[CONSIGNE] Dans le passage allant de la ligne contenant "This screenshot has height=382, width=647." jusqu'à celle contenant "Action: [43, 61]", renommez "chevron" en "caret". Recopiez ces seules lignes sans rien y changer d'autre.

━━ DONNÉES FOURNIES

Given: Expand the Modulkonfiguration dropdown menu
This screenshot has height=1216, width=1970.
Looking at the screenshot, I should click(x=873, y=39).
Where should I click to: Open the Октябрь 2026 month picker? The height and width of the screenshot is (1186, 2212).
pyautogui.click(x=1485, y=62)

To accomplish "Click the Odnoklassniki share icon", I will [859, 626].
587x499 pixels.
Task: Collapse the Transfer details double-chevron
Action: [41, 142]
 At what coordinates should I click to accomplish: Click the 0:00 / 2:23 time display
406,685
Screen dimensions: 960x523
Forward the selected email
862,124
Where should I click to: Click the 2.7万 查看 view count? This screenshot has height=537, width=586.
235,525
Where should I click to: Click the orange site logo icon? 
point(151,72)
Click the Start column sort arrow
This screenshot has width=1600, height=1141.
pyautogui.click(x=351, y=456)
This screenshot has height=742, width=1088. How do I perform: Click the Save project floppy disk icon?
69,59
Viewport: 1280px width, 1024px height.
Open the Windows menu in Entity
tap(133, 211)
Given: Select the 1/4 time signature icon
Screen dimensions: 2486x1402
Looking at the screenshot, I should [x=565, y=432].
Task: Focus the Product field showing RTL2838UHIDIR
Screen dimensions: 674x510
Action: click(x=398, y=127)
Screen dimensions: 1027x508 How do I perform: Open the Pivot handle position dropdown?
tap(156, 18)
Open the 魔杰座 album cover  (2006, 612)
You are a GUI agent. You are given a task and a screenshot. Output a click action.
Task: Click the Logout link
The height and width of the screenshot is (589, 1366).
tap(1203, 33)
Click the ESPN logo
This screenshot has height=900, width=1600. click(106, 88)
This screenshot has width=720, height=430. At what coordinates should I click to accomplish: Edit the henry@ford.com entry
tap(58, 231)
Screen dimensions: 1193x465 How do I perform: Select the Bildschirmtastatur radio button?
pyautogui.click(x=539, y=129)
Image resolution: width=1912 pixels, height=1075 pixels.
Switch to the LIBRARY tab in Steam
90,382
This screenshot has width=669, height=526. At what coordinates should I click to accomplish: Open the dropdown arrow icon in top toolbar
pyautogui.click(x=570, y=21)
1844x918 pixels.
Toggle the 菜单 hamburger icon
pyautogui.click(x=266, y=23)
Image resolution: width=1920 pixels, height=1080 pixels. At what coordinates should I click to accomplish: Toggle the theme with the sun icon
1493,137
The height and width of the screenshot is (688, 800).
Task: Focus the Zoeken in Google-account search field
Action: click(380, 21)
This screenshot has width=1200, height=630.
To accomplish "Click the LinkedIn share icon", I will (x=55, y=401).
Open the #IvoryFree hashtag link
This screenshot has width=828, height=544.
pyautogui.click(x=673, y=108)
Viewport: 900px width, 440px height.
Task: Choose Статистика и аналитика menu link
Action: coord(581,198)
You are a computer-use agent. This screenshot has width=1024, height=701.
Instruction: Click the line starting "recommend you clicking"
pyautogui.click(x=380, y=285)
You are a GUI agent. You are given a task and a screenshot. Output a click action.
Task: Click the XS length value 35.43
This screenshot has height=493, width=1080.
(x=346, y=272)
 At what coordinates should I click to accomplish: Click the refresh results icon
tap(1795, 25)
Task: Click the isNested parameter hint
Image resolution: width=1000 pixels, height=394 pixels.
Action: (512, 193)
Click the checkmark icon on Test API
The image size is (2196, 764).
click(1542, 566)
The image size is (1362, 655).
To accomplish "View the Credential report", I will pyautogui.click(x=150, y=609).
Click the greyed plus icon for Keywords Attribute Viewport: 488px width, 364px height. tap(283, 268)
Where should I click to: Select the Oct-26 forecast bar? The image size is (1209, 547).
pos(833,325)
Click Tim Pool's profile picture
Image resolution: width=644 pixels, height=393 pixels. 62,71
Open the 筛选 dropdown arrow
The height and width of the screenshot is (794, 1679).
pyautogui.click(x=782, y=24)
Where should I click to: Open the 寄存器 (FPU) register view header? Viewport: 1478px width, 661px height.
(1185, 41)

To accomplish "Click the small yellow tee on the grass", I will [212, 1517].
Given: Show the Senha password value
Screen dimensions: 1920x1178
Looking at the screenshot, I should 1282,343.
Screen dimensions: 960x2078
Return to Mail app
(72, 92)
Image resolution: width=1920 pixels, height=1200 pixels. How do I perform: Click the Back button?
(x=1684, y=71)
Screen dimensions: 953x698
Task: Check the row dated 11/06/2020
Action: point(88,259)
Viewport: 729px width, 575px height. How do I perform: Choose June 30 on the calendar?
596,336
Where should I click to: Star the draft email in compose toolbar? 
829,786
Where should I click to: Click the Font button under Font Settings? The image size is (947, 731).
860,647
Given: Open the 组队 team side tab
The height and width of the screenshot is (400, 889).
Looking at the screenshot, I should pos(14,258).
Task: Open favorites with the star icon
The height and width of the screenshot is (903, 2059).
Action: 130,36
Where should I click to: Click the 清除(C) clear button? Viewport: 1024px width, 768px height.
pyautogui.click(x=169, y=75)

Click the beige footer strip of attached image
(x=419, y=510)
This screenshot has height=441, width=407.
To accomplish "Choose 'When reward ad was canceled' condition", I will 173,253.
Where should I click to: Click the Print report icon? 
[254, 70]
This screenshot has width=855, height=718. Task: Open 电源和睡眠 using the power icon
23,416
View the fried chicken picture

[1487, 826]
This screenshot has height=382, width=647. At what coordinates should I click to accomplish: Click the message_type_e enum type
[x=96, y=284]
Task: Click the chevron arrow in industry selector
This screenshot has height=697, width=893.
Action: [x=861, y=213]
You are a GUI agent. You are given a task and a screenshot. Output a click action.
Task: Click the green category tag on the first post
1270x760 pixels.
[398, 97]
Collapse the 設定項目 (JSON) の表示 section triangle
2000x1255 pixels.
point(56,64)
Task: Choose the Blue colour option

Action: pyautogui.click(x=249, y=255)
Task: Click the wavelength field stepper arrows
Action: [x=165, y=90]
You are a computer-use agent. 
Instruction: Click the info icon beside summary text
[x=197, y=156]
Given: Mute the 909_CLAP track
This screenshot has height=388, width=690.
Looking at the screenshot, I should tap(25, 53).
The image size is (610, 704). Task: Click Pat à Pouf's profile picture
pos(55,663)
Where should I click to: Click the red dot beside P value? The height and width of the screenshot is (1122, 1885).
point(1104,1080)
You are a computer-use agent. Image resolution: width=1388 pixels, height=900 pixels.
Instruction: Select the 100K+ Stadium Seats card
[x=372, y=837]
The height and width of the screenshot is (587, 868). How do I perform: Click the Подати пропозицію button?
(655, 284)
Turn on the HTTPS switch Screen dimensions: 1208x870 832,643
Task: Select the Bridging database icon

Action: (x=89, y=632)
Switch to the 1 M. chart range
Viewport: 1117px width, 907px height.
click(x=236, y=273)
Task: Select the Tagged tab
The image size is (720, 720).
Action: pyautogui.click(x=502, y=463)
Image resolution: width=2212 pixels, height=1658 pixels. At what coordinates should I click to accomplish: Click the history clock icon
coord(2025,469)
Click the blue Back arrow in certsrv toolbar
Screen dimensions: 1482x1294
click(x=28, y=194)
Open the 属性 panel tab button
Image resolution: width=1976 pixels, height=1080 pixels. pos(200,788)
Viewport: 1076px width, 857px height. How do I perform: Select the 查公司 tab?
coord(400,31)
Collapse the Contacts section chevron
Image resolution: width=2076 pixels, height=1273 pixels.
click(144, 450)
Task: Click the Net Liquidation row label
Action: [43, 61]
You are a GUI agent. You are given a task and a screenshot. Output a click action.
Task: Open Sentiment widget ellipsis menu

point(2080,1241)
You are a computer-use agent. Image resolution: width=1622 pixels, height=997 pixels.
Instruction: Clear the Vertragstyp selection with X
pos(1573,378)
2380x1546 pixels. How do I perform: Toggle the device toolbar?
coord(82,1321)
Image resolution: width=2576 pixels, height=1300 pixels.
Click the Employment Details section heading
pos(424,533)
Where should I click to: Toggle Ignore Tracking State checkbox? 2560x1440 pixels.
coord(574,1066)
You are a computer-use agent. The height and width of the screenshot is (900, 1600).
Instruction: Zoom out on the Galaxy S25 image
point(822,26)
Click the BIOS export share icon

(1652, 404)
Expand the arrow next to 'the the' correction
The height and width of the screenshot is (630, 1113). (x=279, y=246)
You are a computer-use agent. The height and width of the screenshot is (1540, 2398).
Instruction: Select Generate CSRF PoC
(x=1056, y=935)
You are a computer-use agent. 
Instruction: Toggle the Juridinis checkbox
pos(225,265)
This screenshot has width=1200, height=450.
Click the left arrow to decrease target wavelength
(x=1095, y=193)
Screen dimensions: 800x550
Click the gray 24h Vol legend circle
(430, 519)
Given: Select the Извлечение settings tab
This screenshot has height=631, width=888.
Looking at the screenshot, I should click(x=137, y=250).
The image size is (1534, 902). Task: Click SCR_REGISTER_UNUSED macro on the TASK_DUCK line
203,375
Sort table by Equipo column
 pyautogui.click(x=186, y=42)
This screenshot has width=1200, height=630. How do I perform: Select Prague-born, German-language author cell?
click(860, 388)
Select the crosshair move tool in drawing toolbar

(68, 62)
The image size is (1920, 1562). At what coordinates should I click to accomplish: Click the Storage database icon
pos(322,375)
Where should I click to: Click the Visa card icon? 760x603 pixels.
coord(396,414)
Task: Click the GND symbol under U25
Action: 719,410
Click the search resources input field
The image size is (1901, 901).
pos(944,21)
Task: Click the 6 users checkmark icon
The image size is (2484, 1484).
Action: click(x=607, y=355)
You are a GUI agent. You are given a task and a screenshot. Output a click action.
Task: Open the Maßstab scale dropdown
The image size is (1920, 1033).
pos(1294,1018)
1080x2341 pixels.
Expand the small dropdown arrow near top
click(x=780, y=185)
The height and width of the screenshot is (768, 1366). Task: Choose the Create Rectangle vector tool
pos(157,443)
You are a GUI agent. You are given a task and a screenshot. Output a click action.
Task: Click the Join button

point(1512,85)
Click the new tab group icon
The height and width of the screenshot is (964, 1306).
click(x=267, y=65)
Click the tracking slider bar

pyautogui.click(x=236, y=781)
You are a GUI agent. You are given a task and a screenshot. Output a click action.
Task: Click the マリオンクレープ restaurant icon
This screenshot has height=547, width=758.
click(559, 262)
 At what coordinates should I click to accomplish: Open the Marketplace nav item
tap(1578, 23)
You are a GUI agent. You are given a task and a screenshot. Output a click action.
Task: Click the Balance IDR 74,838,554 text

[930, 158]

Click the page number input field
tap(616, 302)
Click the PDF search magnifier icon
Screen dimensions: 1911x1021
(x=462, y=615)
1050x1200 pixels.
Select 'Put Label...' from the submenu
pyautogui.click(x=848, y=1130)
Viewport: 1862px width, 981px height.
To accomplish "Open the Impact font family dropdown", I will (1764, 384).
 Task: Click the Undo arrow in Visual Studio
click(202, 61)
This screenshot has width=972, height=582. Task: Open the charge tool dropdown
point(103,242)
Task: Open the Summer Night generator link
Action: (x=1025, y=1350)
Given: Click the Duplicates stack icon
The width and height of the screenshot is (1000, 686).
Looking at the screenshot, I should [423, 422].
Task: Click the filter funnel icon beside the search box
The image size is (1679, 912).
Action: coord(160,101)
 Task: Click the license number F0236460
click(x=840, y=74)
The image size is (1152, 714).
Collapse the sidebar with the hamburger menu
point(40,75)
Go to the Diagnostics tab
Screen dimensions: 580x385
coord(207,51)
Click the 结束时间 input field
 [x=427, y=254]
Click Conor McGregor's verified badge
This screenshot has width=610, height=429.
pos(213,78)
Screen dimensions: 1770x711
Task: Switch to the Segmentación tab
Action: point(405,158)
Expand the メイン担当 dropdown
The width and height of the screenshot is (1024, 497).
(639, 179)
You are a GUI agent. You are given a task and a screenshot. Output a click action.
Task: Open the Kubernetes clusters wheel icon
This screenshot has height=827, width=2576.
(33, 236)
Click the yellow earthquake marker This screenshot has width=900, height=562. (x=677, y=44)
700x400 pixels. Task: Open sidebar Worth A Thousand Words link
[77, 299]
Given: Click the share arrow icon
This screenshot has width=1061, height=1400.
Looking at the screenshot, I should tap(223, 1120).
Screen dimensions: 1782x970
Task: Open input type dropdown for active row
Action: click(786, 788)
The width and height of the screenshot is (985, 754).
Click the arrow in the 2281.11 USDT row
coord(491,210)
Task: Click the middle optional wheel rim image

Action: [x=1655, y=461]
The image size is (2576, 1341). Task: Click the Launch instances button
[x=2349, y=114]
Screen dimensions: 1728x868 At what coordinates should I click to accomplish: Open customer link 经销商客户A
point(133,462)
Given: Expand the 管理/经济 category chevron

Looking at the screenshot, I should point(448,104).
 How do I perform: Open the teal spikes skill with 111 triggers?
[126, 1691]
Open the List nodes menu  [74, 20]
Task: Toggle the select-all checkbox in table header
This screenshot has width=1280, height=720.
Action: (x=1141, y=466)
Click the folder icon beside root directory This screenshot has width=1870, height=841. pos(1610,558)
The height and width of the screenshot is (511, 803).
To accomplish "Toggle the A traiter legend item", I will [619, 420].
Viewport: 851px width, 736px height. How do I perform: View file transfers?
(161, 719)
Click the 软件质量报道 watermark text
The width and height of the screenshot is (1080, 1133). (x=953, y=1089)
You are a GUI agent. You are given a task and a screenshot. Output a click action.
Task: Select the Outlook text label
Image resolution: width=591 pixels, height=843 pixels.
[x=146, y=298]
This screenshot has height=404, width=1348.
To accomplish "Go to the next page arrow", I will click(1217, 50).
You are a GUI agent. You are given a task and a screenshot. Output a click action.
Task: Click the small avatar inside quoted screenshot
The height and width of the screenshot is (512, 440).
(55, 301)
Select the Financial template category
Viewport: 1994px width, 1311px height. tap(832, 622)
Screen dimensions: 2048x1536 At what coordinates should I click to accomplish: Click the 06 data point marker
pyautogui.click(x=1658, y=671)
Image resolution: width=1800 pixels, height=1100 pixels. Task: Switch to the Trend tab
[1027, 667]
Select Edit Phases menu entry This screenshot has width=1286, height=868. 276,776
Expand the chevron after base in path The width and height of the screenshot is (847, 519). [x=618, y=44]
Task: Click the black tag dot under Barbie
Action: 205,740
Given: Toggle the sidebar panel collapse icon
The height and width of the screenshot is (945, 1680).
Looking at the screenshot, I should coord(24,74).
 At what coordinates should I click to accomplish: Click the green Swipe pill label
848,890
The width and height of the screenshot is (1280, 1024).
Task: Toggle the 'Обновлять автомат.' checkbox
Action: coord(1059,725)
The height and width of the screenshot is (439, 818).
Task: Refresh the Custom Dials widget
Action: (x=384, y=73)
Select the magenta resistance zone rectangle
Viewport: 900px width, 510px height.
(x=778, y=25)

━━━━

[CORRIGÉ]
This screenshot has height=382, width=647. At what coordinates should I click to accomplish: Click the message_type_e enum type
[x=96, y=284]
Task: Click the caret arrow in industry selector
This screenshot has height=697, width=893.
Action: [x=861, y=213]
You are a GUI agent. You are given a task and a screenshot. Output a click action.
Task: Click the green category tag on the first post
1270x760 pixels.
[398, 97]
Collapse the 設定項目 (JSON) の表示 section triangle
2000x1255 pixels.
point(56,64)
Task: Choose the Blue colour option

Action: pyautogui.click(x=249, y=255)
Task: Click the wavelength field stepper arrows
Action: [x=165, y=90]
You are a computer-use agent. 
Instruction: Click the info icon beside summary text
[x=197, y=156]
Given: Mute the 909_CLAP track
This screenshot has height=388, width=690.
Looking at the screenshot, I should tap(25, 53).
The image size is (610, 704). Task: Click Pat à Pouf's profile picture
pos(55,663)
Where should I click to: Click the red dot beside P value? The height and width of the screenshot is (1122, 1885).
point(1104,1080)
You are a computer-use agent. Image resolution: width=1388 pixels, height=900 pixels.
Instruction: Select the 100K+ Stadium Seats card
[x=372, y=837]
The height and width of the screenshot is (587, 868). How do I perform: Click the Подати пропозицію button?
(655, 284)
Turn on the HTTPS switch Screen dimensions: 1208x870 832,643
Task: Select the Bridging database icon

Action: (x=89, y=632)
Switch to the 1 M. chart range
Viewport: 1117px width, 907px height.
click(x=236, y=273)
Task: Select the Tagged tab
The image size is (720, 720).
Action: pyautogui.click(x=502, y=463)
Image resolution: width=2212 pixels, height=1658 pixels. At what coordinates should I click to accomplish: Click the history clock icon
coord(2025,469)
Click the blue Back arrow in certsrv toolbar
Screen dimensions: 1482x1294
click(x=28, y=194)
Open the 属性 panel tab button
Image resolution: width=1976 pixels, height=1080 pixels. pos(200,788)
Viewport: 1076px width, 857px height. How do I perform: Select the 查公司 tab?
coord(400,31)
Collapse the Contacts section caret
Image resolution: width=2076 pixels, height=1273 pixels.
click(144, 450)
Task: Click the Net Liquidation row label
Action: [43, 61]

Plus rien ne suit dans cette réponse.